Ces bac+5 en bleu de travail

Ils s’appellent Jennifer, Marc, Amandine ou Jean-Baptiste et leurs parents leur prédisaient un bel avenir. Ingénieurs, thésards ou consultants, ils avaient toutes les cartes en mains pour s’assurer une place sous le soleil de l’entreprise. Sauf que le bonheur n’est pas toujours là où on l’attend, et que CDI, voiture de fonction, RTT et collègues de bureau ne riment pas forcément avec idéal de vie. En tout cas pas pour eux.

Eux, ce sont ces Bac+5 qui ont fait le choix de troquer la cravate et le tailleur pour une salopette et un marteau. Alors que leurs aïeux se sont battus pendant des années pour atteindre un niveau d’études suffisant leur permettant de s’asseoir sur les bancs de la fac, ces jeunes surdiplômés ressentent pour leur part le besoin de revenir à quelque chose de plus concret.

Dépassés par le « carriérisme » qu’on leur a vendu – sans tomber dans la caricature trop facile opposant les cols blancs aux cols bleus – ces nouveaux artisans cherchent à retrouver des valeurs humaines quasi inexistantes dans leur sphère professionnelle. Ils ont des convictions et entendent bien les suivre pour donner un sens à leur vie. Ce besoin d’autonomie et d’épanouissement pro et perso est d’ailleurs une des caractéristiques fortes de la fameuse Génération Y. Seulement, il y a ceux qui trouvent leur compte dans l’entreprise en « imposant » leur mode de fonctionnement, et ceux qui décident de faire le grand saut et d’endosser un bleu de travail.

Ebénistes, maçons, aides à domicile, couturières ou charpentiers sont autant de métiers plébiscités par ces « self-patrons ». Las d’élaborer des stratégies abstraites sur le long terme, ils ont surtout envie de créer quelque chose d’utile : « une thèse ne produit pas de concret. Or, produire quelque chose apporte une joie intense », raconte Jennifer, ex doctorante, fraîchement diplômée d’un CAP et d’un Bac Pro ébénisterie. Alors ils lâchent tout, reprennent des études et montent leur petit commerce (des fermes, des ateliers, des boutiques, des épiceries…). Passionnés, ils ne comptent pas leurs heures, qu’ils ne voient plus passer de toute façon.

A une époque où l’avenir économique est plus qu’incertain, les formations en boucherie ou en plomberie cartonnent.
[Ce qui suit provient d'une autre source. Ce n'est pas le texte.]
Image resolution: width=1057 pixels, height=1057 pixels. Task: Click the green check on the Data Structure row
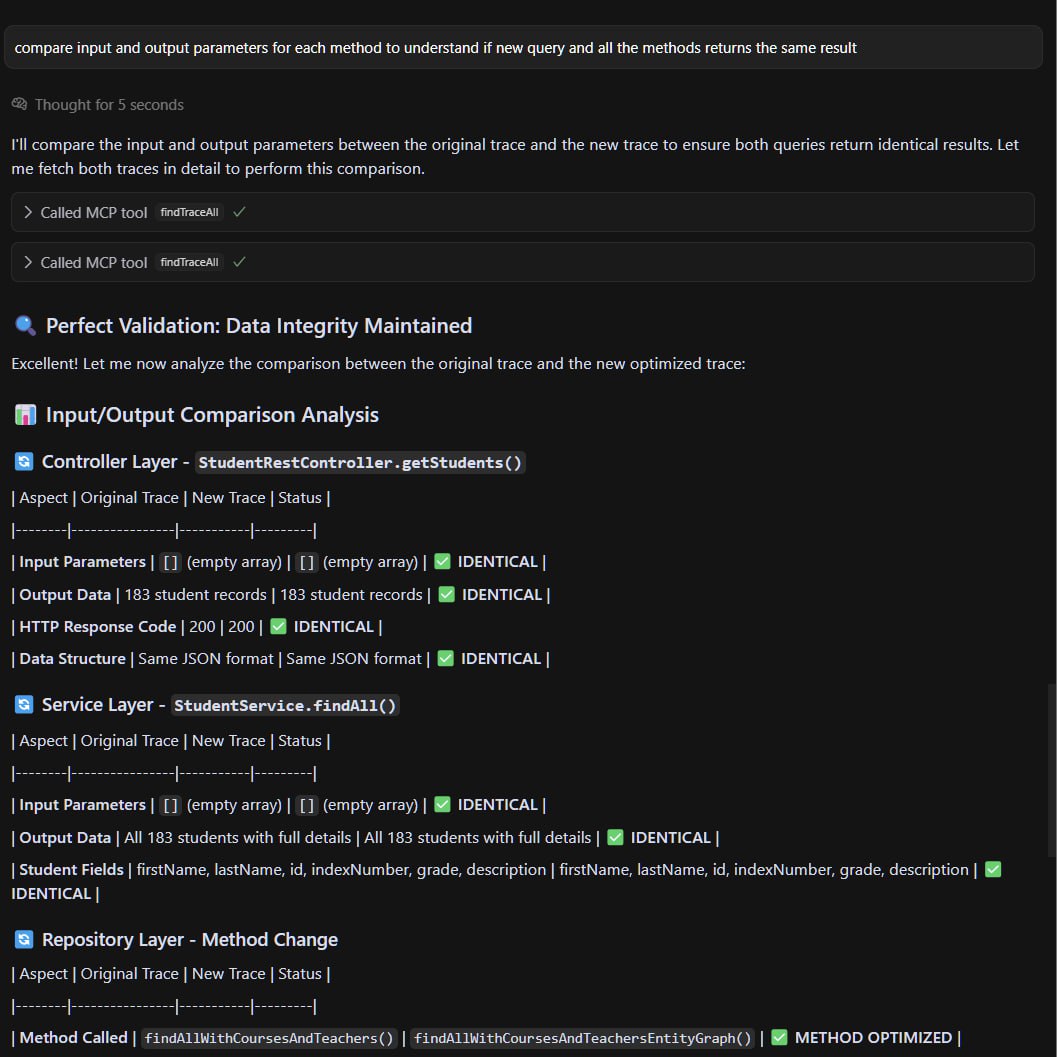(x=446, y=659)
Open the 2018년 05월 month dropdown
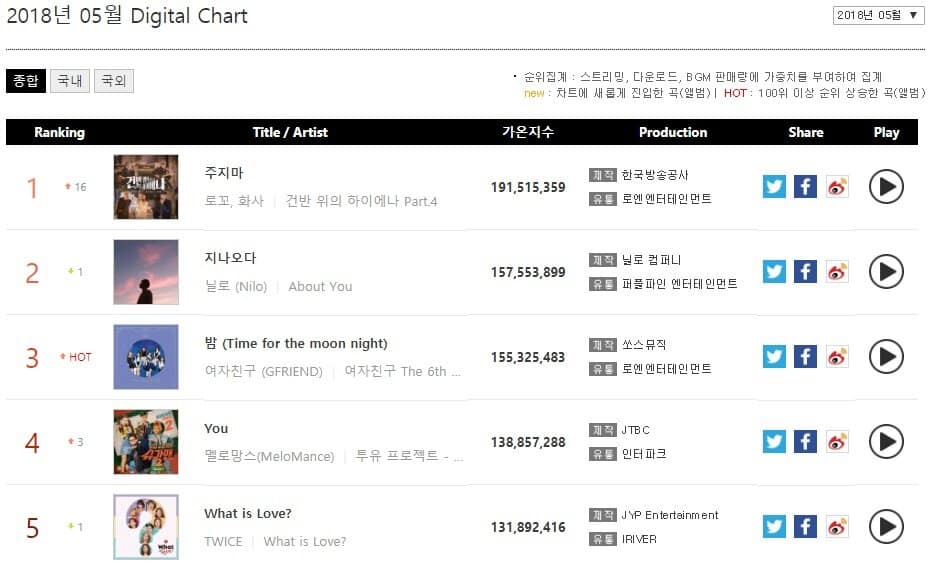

Car « tant qu’il y aura des hivers, il y aura des chauffagistes ». On ne peut pas en dire autant des fonctions supports ou des métiers dits intellectuels. Et pourtant, aujourd’hui 80% des jeunes ont accès aux études supérieures, censées être LA solution antichômage. Cependant, selon une étude de l’INSEE, 9% des ingénieurs de l’industrie ont choisi une fonction moins élevée dans l’échelle sociale entre 1998 et 2003, contre seulement 2% dans les années 80. Un chiffre certes encore faible, mais qui ne cessera d’augmenter, et qui participera sûrement à l’évolution des mentalités sur ces métiers manuels trop souvent controversés.